“Forward stroke into the eddy behind the rock, point the bow into the 8 knot current and a solid sweep stroke on the left and then paddle with everything I’ve got, throw a bow draw (duffek stroke) on the right and catch the next eddy to rest for a moment. A few well planned forward strokes back into the surging current, on edge I surf around to the next eddy…”
This may sound like river kayaking lingo, but in fact I'm referring to the nine-mile/hour current that happens every day as the tides ebb and flow in and out of the Puget Sound through Deception Pass. And although we don’t get currents that strong in Baja, it is still a great place to hone in on my skills before teaching an ACA (American Canoe Association) Paddling Skills course to our Baja California sea kayaking guides.
Sea kayaking can be every bit as demanding as paddling on the river, if not more so. And a solid knowledge of paddling technique, form, and rescues is just as important. Guides are always excited to get out on the water to learn new skills or practice their technique.
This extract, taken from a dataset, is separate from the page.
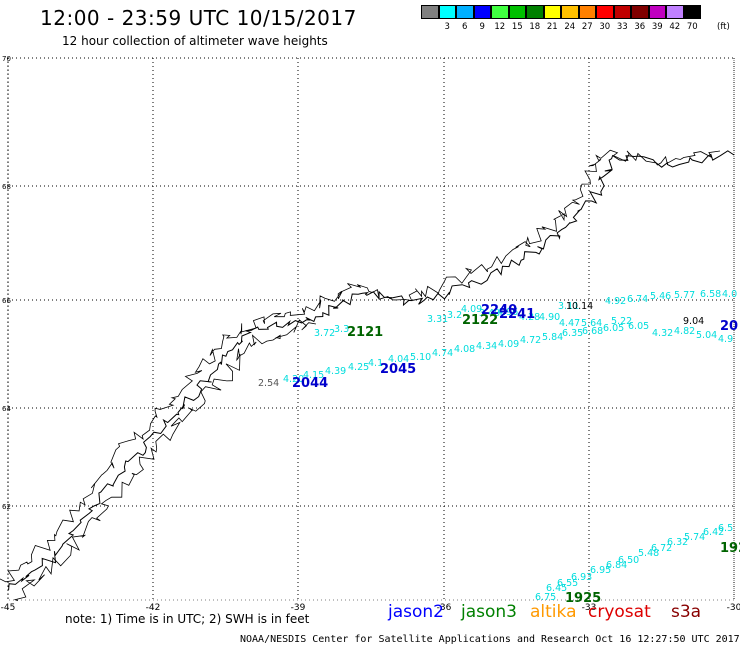 This screenshot has width=740, height=650. Describe the element at coordinates (398, 360) in the screenshot. I see `wave-height-value: 4.04` at that location.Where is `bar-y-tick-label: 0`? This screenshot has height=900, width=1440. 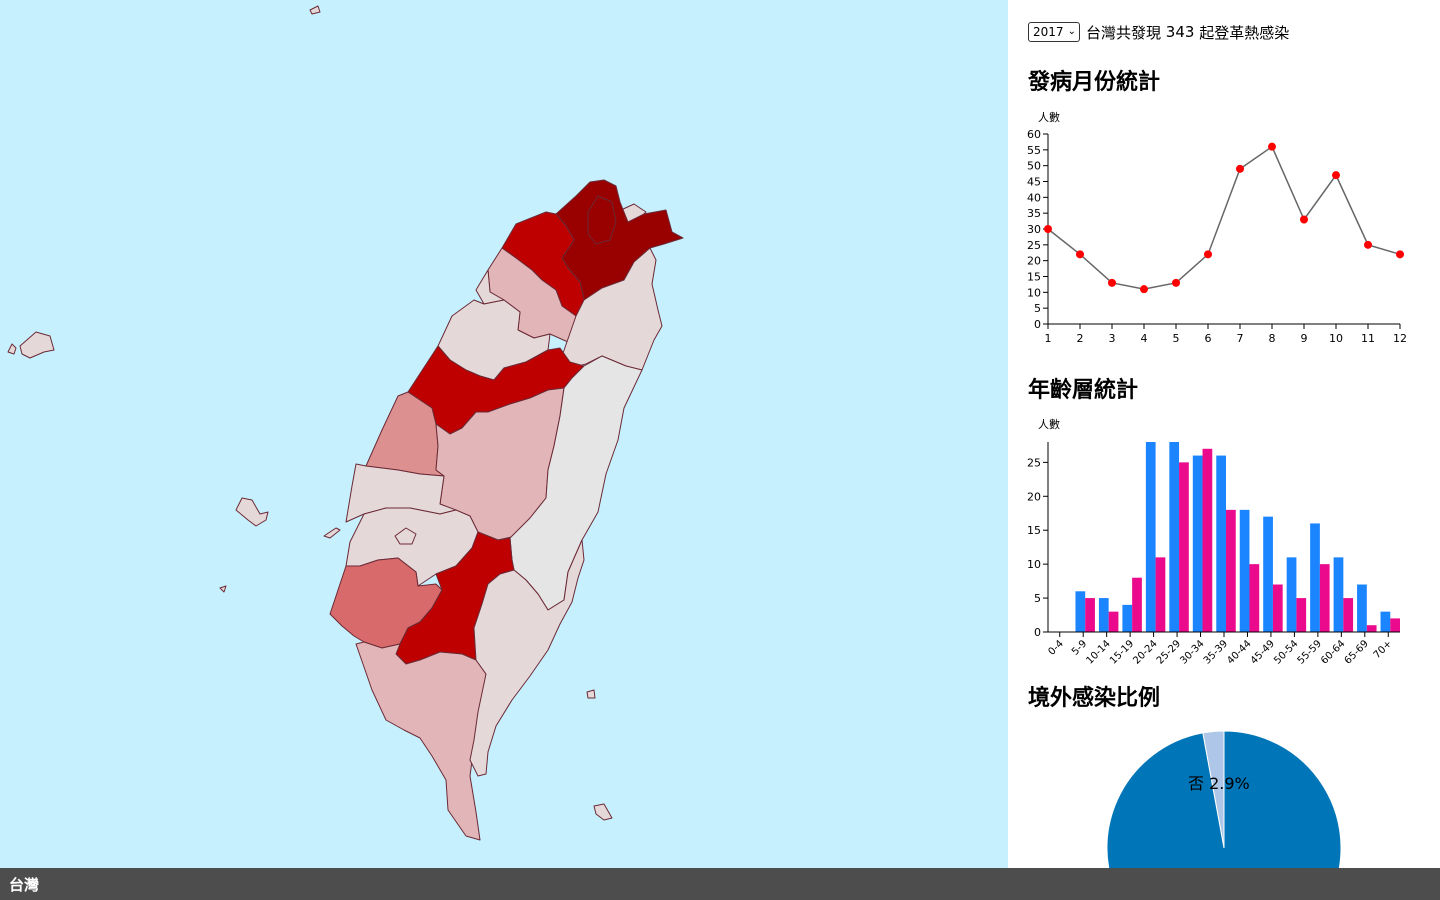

We began our course on Playa Ligui in Bahía de Loreto, near a few of the desert island gems we paddle to on our Sea of Cortez kayaking tours. The wind cooperated and we spent the day practicing and refining our paddle strokes and form. Many of the guides pushed their kayaks to the limit, and we had more than a few unintentional capsizes. All part of the learning process!
On day two, we headed back out to Playa Ligui to start working on rescues. There are several rescue techniques a sea kayaker needs in their tool kit. The key is knowing which technique to use in different situations. We started off with the T-Rescue - angling the capsized kayak at a 90-degree angle, and then dumping the water out by lifting up the bow - and the waves were already getting too big to do this rescue safely. We continued practicing with the TX rescue, Scoop rescue, and Side-by-Side rescue before lunch.
By lunch time the northerly winds had picked up to about nine knots, not very conducive to teaching and learning. ROW guide, Alejandro Mañaga, suggested we paddle around the point to the south where we would be in the protected bay called Ensenada Blanca. After an exciting paddle through three- to four-foot waves we arrived in a white sandy bay with almost flat water. A perfect example of how local topography can affect conditions!
The next day we finished up the course with theory on chart reading and course plotting. There’s a lot to think about when planning an excursion in the ocean. Tides, winds, currents, distance, and group speed all play into the decision making process guides must consider while leading trips. We plotted example courses using charts and compasses while planning for all these variables.
That night, we celebrated our new learning in classic Mexican style, with tacos de asada and ricas salsas, and plenty of good company at the guide house in Loreto. I look forward to future training courses with the guides in Baja who are always eager to learn and share their knowledge as well.